Donald Trump says one of the first things he'll do when he becomes president is deport up to 3 million undocumented immigrants. It would be one of the largest such roundups in American history.
Here are answers to many questions about how he will accomplish that.
How many "criminal" undocumented immigrants are there?
In a post-election interview with CBS' 60 Minutes, Trump said he would deport 2 million to 3 million of the 11 million undocumented immigrants who are "criminal and have criminal records." The actual number depends on how one defines "criminal."
The Migration Policy Institute, a non-partisan think tank, estimates 820,000 undocumented immigrants have been convicted of a crime in the United States. About 300,000 were convicted of felonies and 390,000 of serious misdemeanors.
The Department of Homeland Security puts the number of "removable criminal aliens" at 1.9 million, but that estimate includes foreigners with legal status, people convicted of all crimes (except for traffic offenses) and those repeatedly caught crossing the border.
Many are already in custody, making them the easiest to identify. The Congressional Research Service estimates more than 142,000 non-citizens were in federal and state prisons and local jails in 2013, the last year for which data is available. The service could not determine how many were undocumented.
How will the government track down those undocumented immigrants?
Trump could ask Congress for more funding to increase the size of Immigration and Customs Enforcement (ICE), but a quicker solution would be redirecting the current 14,000 ICE officers, agents and special agents to concentrate on arrests.
But only 1,000-1,100 agents currently track down fugitive undocumented immigrants who are criminals or gang members, according to John Sandweg, a former acting director of ICE. The rest work on detention operations, screening visa applicants in foreign countries, conducting immigration audits of U.S. businesses and investigating crimes that include money laundering, import and export fraud, and human trafficking.
Sandweg said several core functions must be maintained because of congressional mandates, but an ICE director could easily refocus more people to finding undocumented immigrants.
"There would be a lot of flexibility for an ICE director to re-calibrate the agency," said Sandweg, now an attorney with Frontier Solutions.
How quickly can undocumented immigrants be deported?
Before they can be deported to their home country, immigrants have the right to a hearing before an immigration judge. But the nation's immigration courts are already overburdened.
That has led to a huge backlog of 521,676 cases waiting nearly two years on average to be heard, according to the Transactional Records Access Clearinghouse at Syracuse University. Cases take an average of 675 days to complete, with some states like Colorado averaging more than 1,000 days per case.
The only way to speed up those cases is to hire more immigration judges. There are currently 273, according to the Justice Department.
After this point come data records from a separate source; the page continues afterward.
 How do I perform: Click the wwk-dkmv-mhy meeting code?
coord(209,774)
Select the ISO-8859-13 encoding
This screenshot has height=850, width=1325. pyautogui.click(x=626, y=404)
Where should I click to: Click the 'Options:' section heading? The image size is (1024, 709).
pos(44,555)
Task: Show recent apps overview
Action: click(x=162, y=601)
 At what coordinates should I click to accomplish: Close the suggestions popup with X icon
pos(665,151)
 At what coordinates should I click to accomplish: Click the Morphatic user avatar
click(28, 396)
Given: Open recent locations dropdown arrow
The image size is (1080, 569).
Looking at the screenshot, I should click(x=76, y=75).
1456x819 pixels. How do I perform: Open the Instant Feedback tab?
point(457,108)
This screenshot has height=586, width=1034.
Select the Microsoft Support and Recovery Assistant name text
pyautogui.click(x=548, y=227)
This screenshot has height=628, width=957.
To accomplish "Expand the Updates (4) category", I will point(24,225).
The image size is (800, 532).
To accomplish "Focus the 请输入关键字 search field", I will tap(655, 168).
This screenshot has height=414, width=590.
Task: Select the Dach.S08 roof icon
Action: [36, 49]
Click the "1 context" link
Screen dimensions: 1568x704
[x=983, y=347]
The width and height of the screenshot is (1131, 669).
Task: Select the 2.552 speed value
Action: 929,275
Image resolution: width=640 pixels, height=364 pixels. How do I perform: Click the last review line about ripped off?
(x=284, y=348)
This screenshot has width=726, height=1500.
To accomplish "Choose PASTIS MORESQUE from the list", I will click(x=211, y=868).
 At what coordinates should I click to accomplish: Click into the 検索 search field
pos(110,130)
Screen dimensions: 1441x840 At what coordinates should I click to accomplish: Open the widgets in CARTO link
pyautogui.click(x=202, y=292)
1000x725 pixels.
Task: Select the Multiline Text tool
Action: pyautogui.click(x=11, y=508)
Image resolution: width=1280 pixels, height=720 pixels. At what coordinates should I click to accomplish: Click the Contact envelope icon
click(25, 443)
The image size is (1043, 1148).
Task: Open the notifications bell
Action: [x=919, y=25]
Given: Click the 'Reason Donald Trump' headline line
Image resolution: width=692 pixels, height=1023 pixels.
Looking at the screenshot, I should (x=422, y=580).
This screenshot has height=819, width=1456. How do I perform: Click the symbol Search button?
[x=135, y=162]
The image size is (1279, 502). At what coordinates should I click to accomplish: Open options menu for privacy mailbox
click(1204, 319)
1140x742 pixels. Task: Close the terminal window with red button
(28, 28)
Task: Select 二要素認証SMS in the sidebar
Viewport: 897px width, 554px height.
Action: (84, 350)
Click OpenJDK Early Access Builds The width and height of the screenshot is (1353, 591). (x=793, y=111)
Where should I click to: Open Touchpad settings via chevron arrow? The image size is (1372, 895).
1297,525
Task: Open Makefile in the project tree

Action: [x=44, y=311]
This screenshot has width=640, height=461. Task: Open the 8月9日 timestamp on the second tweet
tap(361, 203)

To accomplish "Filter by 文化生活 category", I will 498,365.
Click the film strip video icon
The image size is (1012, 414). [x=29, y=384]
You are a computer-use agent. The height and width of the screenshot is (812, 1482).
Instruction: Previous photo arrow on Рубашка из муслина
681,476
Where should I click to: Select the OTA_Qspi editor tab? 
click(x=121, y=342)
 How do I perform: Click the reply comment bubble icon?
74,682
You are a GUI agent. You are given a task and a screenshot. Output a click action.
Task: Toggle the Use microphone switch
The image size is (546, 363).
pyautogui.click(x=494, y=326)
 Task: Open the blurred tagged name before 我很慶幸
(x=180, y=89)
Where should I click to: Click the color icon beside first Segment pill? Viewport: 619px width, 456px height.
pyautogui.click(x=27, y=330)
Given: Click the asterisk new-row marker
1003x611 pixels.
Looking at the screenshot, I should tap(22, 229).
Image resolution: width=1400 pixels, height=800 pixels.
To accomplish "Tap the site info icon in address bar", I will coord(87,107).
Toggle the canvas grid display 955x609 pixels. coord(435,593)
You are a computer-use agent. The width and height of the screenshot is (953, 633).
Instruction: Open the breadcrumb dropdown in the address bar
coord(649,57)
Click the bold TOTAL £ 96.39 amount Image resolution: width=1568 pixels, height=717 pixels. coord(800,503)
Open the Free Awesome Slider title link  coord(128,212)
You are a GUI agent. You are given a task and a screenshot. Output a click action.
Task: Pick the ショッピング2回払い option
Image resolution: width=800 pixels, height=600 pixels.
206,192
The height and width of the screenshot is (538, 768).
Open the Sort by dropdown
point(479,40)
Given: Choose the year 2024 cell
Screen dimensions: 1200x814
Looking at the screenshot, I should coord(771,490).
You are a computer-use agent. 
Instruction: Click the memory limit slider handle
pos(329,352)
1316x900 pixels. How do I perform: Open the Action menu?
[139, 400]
Congress has approved funding to increase the number to 374, and Trump could ask Congress to hire even more.
Yet, even if Trump filled all 374 posts and added 150 more judges over the next two years, they could not clear out all the currently pending immigration cases until 2023, according to a review by Human Rights First, a non-profit advocacy group.
Which undocumented immigrants will be targeted?
Trump's emphasis on criminals may leave millions of other undocumented immigrants in the clear.
One such group: the 740,000 young undocumented immigrants granted deportation protections under President Obama's Deferred Action for Childhood Arrivals program, known as DACA. To qualify, they had to register with the federal government, have a clean record and work or go to school.
Trump has vowed to end the program and rescind their deportation protections, leaving them fearful of being targeted.
Mexican nationals would be the most heavily targeted, because they account for 52% of undocumented immigrants, according to the Pew Research Center. Another 15% come from Central America, 13% are from Asia, and 6% come from South America.
Deported Mexicans are usually sent home by bus, while those from other countries are put on flights.
What will happen to those who remain?
As a candidate, Trump often hinted that some undocumented immigrants could remain in the U.S. During the 60 Minutes interview, he said that after the border is secured, his border wall is completed and "everything gets normalized," he would "make a determination" on how to handle those who remain.
Trump has not elaborated, but Republican proposals in recent years provide some possibilities.
In 2014, after the Senate passed a bill that allowed some undocumented immigrants to become U.S. citizens, House Republicans outlined a plan that instead would let them receive legal status, but not citizenship.
Immigration advocacy groups decried the House proposal as "second-class citizenship," but some Republicans endorsed that idea as a way to punish undocumented immigrants for entering illegally but still allow them to live in the U.S. without fear of deportation.